En este caldo de cultivo se ha fraguado la rebelión de Yorgos Papandreu y su convocatoria de un referendo para que Grecia decida por sí mismo si acepta el último plan de rescate o no. Esta decisión ha despertado las iras de Europa y el pánico en los mercados, con los bancos franceses y alemanes hundidos en la miseria y la prima de riesgo italiana cabalgando por encima de los 450 puntos básicos.

Es muy posible que la iniciativa le cueste el cargo a Papandreu, con su propio partido dividido y que se ha pasado el martes colgado del teléfono de reprimenda en reprimenda, tanto de la Unión Europea en su conjunto como de algunos de sus líderes destacados. En público, las presiones no han pasado de comunicados de Bruselas y de los máximos mandatarios de Alemania y Francia donde se "confía profundamente" en que Grecia respete los compromisos adquiridos. También los bancos han salido al paso del incendio, con otro comunicado de su patronal en el que se muestra, ahora sí, dispuesta a acelerar al máximo y cerrar cuanto antes todos los detalles del plan que llevará a muchos de sus miembros a enrolarse en una pérdida "voluntaria" del 50% en su inversión en Grecia.

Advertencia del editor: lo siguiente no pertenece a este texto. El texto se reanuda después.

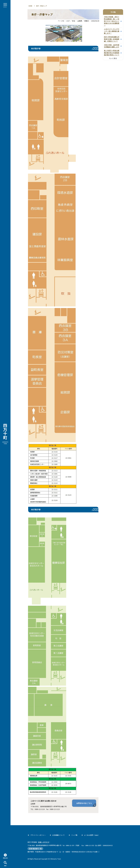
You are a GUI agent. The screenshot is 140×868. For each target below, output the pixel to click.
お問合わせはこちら (84, 802)
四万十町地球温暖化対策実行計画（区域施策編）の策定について (112, 38)
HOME (30, 5)
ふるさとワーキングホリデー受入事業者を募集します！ (112, 30)
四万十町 (5, 434)
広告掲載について (59, 834)
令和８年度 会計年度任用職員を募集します (112, 45)
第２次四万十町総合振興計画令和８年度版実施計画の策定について (112, 52)
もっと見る (113, 57)
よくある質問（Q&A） (92, 834)
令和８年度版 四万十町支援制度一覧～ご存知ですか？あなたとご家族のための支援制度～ (112, 20)
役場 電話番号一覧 (35, 848)
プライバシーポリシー (38, 834)
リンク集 (74, 834)
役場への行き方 (44, 841)
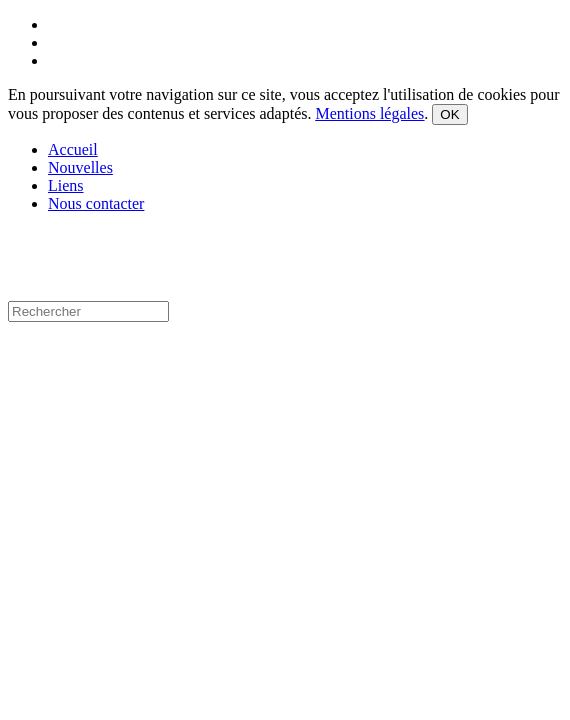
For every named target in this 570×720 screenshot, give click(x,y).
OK (449, 114)
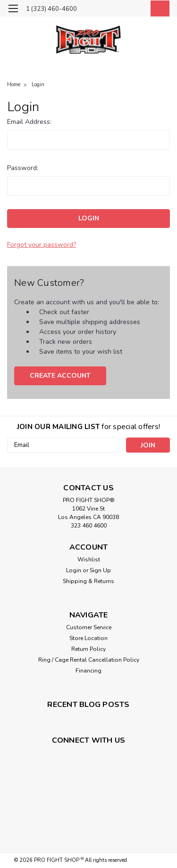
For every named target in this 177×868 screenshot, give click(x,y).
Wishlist (89, 560)
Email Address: (29, 122)
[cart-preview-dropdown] (158, 8)
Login (38, 84)
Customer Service (89, 627)
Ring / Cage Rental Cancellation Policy (89, 660)
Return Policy (88, 649)
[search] (119, 9)
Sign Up (100, 570)
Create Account (60, 375)
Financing (88, 671)
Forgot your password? (42, 244)
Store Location (88, 638)
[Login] (138, 9)
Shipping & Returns (88, 581)
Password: (23, 168)
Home (14, 84)
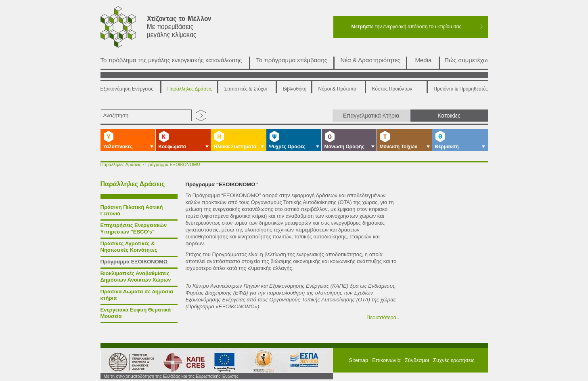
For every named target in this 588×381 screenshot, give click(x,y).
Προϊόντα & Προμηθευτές (461, 89)
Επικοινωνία (386, 360)
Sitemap (359, 360)
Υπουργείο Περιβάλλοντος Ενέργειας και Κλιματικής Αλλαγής (129, 361)
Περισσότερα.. (383, 317)
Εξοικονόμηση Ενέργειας (127, 89)
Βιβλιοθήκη (295, 89)
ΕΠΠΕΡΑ (305, 361)
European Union (221, 361)
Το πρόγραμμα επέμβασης (292, 60)
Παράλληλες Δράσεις (190, 89)
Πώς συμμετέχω (466, 60)
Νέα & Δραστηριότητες (370, 60)
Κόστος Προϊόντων (392, 89)
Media (423, 60)
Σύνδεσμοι (417, 360)
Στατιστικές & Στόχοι (246, 89)
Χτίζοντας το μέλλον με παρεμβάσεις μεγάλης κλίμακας (165, 29)
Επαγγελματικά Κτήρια (371, 116)
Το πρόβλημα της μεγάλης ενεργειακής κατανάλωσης (171, 60)
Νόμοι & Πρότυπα (337, 89)
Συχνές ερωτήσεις (454, 360)
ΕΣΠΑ (261, 361)
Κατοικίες (449, 116)
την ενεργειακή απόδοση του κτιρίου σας (406, 27)
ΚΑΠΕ (180, 361)
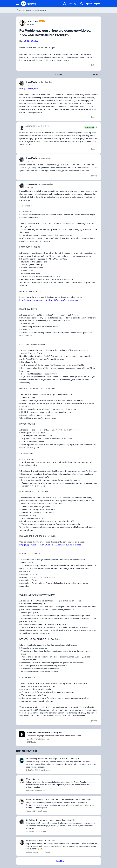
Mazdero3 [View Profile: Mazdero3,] (30, 831)
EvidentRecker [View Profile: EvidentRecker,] (32, 82)
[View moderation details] (96, 127)
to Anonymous (44, 158)
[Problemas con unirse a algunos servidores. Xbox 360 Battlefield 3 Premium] (36, 24)
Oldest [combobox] (97, 74)
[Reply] (94, 65)
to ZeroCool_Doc (45, 82)
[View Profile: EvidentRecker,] (22, 83)
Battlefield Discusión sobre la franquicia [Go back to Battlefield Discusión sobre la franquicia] (31, 10)
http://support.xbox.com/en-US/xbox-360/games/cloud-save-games (50, 300)
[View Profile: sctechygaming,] (22, 842)
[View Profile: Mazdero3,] (22, 822)
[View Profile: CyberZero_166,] (22, 760)
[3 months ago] (44, 770)
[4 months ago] (41, 811)
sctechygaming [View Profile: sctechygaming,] (32, 852)
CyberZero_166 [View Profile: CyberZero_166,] (32, 770)
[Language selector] (70, 4)
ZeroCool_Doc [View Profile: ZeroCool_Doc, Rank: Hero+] (32, 21)
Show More (58, 861)
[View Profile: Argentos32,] (22, 801)
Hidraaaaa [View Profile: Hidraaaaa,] (30, 790)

Pero en privado la situación siempre es distinta y la presión para que Papandreu vuelva al redil y desconvoque un referendo que pone a Europa (una vez más) al borde del abismo sube de graduación. Y es que un no de la ciudadanía griega implicaría casi directamente la insolvencia y salida del euro de Grecia, lo que llevaría a la quiebra por contagio de varios bancos europeos y es posible que de otros países.

Pero las voces en Europa que dicen que un sí de la población helena o una desconvocatoria de la consulta tampoco garantizan nada crecen, sobre todo si el BCE no mueve ficha, como reclamaba este martes el Nobel de Economía Paul Krugman desde su blog en el New York Times. Y ya no se trata de evitar la quiebra griega, sino la italiana. Desde esta perspectiva, no son pocos los expertos que reclaman el fin de la ortodoxia germana en la crisis europea y ven con nostalgia las soluciones heterodoxas que Islandia o Argentina dieron a sus tormentas financieras.

También en su momento todo el peso de la crítica cayó sobre el Gobierno islandés, que dijo no a las reclamaciones de Gobiernos extranjeros sobre su banca y dio voz a sus ciudadanos en dos referendos históricos, o sobre el Ejecutivo argentino, que decretó la pesificación de la economía y mantuvo congeladas las tarifas de muchos servicios esenciales prestados por empresas extranjeras. El tiempo les ha dado la razón a ambos, algo que no parece estar sucediendo ni con Grecia ni con la crisis del euro. Quizá el movimiento de Papandreu no haya sido todo lo diplomático que se requiere en las esferas europeas y puede que no llegue muy lejos, pero quedará la llamada de auxilio y a la reflexión que lo ha provocado.